Here’s a familiar scenario. Say you are not able to send a confidential file through the corporate email either because the company frowns on such a practice, or the file is simply too large, what would you end up doing? Most people would immediately turn to external options like instant messaging or online storage services without batting an eyelid.
A New Approach
Companies must expect these behaviours. Though a large chunk of the cybersecurity pie is taken up by controls that can be delivered by both technical and policy means, a rapidly growing chunk is occupied by simple human behaviour. This must be met by a strategic approach to awareness and training that:
- Recognises the individual as a digital native. This forces the company to expect that its employees are comfortable with diverse devices, forms of technology, and the capabilities of apps. More importantly, individuals are perfectly willing to exploit their digital literacy to enhance not only their personal lives, but their workplace duties as well.
- Focuses on teaching people the correct set of actions to perform duties in a secure manner, until it becomes a kind of muscle memory. This requires the company to adopt role-based education programmes because in large organisations, different groups of personnel manage different processes, data and risks.
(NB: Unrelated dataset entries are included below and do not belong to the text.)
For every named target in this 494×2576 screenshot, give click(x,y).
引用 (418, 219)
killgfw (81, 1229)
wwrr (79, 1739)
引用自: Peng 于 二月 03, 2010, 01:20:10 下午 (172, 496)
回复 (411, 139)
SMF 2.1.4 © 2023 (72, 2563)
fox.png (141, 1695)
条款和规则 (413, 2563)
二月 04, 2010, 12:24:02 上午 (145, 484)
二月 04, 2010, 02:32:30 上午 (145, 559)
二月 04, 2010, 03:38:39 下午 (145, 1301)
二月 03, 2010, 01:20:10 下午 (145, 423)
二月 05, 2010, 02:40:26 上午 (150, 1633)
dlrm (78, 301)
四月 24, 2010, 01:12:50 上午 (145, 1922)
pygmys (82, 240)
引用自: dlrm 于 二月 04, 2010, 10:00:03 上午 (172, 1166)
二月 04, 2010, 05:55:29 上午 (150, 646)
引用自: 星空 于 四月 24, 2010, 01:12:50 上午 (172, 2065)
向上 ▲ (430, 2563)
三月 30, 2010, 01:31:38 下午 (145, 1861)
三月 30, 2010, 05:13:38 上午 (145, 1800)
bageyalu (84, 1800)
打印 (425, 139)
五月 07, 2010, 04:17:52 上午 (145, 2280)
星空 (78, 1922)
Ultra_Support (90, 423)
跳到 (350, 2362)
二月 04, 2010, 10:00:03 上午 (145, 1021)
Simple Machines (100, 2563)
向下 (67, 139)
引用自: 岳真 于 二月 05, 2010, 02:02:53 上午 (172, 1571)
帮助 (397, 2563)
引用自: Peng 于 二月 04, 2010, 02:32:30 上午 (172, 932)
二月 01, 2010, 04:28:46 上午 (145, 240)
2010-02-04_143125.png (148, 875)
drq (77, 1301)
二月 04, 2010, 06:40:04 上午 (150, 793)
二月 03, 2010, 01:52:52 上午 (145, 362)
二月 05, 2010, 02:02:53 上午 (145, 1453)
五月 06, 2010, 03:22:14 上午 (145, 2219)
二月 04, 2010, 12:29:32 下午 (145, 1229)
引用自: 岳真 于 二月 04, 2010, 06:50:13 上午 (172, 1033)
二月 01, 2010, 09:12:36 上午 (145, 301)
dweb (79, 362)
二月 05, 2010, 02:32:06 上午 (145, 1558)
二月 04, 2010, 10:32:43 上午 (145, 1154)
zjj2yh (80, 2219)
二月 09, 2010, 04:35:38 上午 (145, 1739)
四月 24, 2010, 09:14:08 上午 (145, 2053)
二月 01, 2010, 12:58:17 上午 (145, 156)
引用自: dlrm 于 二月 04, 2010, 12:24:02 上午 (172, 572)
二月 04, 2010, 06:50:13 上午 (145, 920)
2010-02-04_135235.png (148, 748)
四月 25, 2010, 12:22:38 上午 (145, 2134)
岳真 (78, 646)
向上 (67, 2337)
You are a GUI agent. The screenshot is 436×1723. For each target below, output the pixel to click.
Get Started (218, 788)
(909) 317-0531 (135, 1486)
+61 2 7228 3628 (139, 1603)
- Emphasises the methods and risk of social engineering attacks, which have become the most common type of cyberattack. It is not a coincidence that social engineering attacks take advantage of natural human behaviour. Hence, it is vital for companies to help their employees gain a defensive instinct against cyberattacks that might not only occur through office computers, but also personal devices like mobile phones, tablets and laptops.
I’d argue that the end goal is not cybersecurity for its own sake, but for promoting Digital Resilience. At its core, Digital Resilience is anchored on three pillars: security, efficiency and agility.
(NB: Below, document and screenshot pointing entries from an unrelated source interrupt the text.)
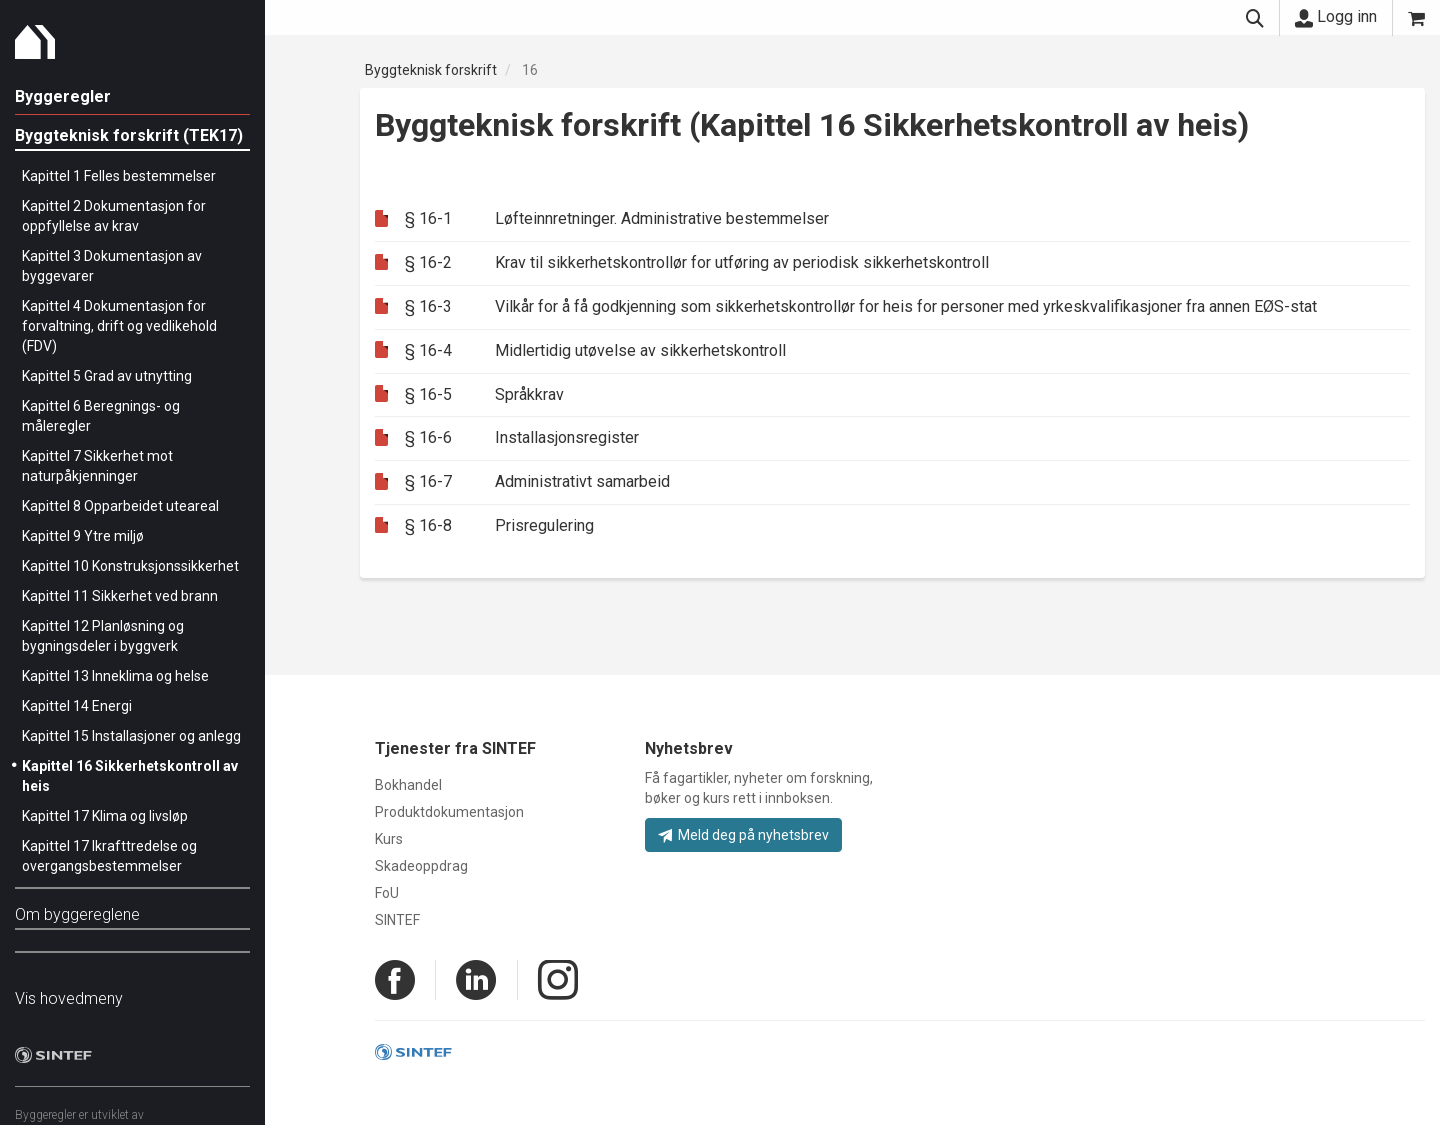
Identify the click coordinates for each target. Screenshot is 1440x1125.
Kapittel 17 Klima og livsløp (105, 816)
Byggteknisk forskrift (431, 70)
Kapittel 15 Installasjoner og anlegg (131, 736)
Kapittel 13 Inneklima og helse (115, 676)
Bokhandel (408, 785)
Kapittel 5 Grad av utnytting (107, 376)
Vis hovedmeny (69, 998)
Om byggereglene (77, 914)
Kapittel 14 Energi (77, 706)
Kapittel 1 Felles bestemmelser (119, 176)
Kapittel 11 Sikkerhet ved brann (120, 596)
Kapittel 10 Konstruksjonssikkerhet (130, 566)
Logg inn (1336, 17)
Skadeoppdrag (421, 866)
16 (530, 70)
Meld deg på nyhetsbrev (743, 835)
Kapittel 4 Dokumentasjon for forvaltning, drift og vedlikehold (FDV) (119, 326)
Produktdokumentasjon (449, 812)
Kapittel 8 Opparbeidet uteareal (120, 506)
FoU (387, 893)
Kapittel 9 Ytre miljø (83, 536)
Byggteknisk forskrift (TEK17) (129, 135)
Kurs (389, 839)
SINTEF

While traditional cybersecurity measures are similar to antibiotics that are administered after a so-called infection, Digital Resilience instead aims to preempt threats by being, first and foremost, a powerful immunisation shot. It pays attention to endpoint security- the usage of any computing device for performing any kind of transaction– thereby moving away from perimeter defence to a more thorough understanding of data and data context.